[The records]
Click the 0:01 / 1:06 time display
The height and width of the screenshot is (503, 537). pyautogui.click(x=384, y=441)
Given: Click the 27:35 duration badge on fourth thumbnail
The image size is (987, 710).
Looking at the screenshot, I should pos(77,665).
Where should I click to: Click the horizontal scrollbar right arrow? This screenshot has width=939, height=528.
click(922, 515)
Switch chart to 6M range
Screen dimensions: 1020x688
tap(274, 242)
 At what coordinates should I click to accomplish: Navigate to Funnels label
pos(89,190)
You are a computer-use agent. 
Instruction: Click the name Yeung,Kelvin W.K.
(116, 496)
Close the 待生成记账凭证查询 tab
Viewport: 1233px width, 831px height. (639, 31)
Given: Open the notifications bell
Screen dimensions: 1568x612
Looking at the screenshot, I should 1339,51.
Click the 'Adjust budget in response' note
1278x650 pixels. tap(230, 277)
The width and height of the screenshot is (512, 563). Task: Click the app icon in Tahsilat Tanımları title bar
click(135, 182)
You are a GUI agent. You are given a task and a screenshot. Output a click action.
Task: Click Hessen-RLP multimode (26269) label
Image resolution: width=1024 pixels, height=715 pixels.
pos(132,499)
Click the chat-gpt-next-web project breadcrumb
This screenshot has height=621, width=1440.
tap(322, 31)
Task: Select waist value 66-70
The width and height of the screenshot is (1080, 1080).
[/The records]
▸ **Aim of the exercise**
Return the entries above word for word.

▸ **Written answer**
Click the 0:01 / 1:06 time display
The height and width of the screenshot is (503, 537). pyautogui.click(x=384, y=441)
Given: Click the 27:35 duration badge on fourth thumbnail
The image size is (987, 710).
Looking at the screenshot, I should pos(77,665).
Where should I click to: Click the horizontal scrollbar right arrow? This screenshot has width=939, height=528.
click(922, 515)
Switch chart to 6M range
Screen dimensions: 1020x688
tap(274, 242)
 At what coordinates should I click to accomplish: Navigate to Funnels label
pos(89,190)
You are a computer-use agent. 
Instruction: Click the name Yeung,Kelvin W.K.
(116, 496)
Close the 待生成记账凭证查询 tab
Viewport: 1233px width, 831px height. (639, 31)
Given: Open the notifications bell
Screen dimensions: 1568x612
Looking at the screenshot, I should 1339,51.
Click the 'Adjust budget in response' note
1278x650 pixels. tap(230, 277)
The width and height of the screenshot is (512, 563). Task: Click the app icon in Tahsilat Tanımları title bar
click(135, 182)
You are a GUI agent. You are given a task and a screenshot. Output a click action.
Task: Click Hessen-RLP multimode (26269) label
Image resolution: width=1024 pixels, height=715 pixels.
pos(132,499)
Click the chat-gpt-next-web project breadcrumb
This screenshot has height=621, width=1440.
tap(322, 31)
Task: Select waist value 66-70
The width and height of the screenshot is (1080, 1080).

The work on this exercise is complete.